◆ TASK TO CARRY OUT
Below this line are records; write out exactly the lines from the one containing "Instruction: Enable CyrFlip" through the one containing "Switch to the Distributions tab", with the pictures left out.

··· RECORDS SUPPLIED ···

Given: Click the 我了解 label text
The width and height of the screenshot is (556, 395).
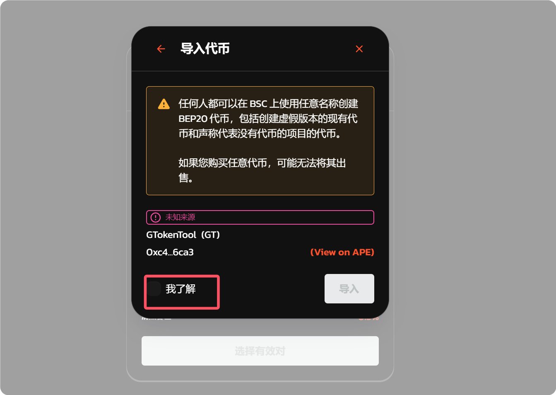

···
··· RECORDS SUPPLIED ···

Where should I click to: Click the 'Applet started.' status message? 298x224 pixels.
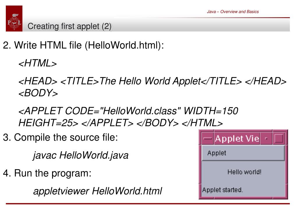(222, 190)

···
··· RECORDS SUPPLIED ···

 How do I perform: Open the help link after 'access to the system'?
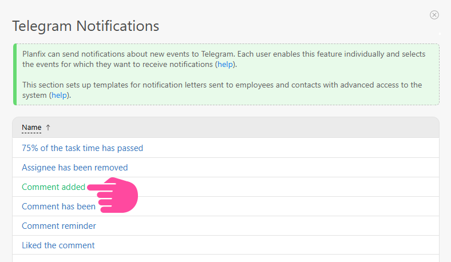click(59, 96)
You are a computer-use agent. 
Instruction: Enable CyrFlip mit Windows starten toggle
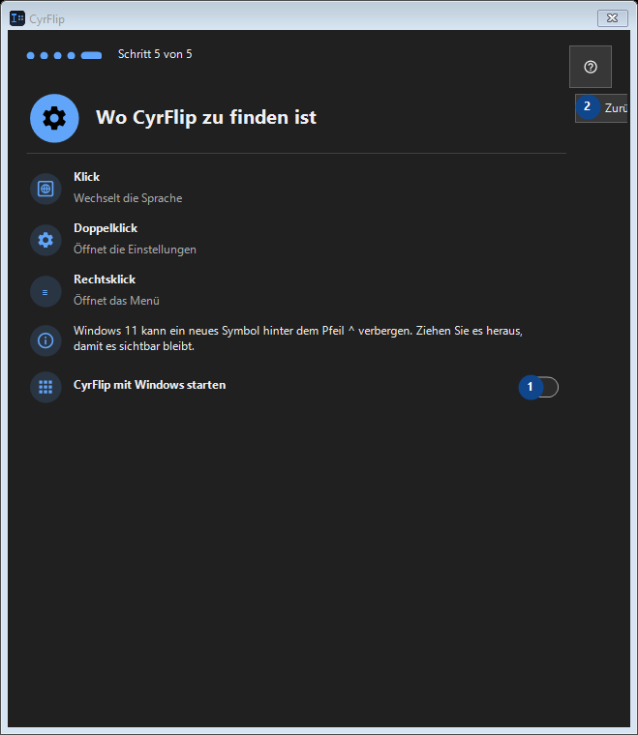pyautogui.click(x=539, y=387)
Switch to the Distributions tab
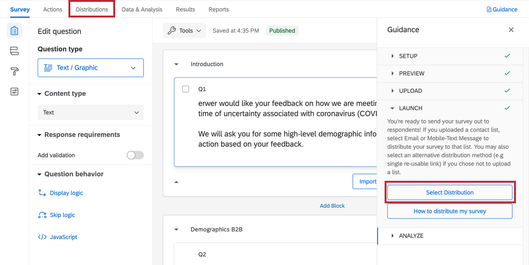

···

◆ COMPLETED TASK
Instruction: Enable CyrFlip mit Windows starten toggle
pyautogui.click(x=539, y=387)
Switch to the Distributions tab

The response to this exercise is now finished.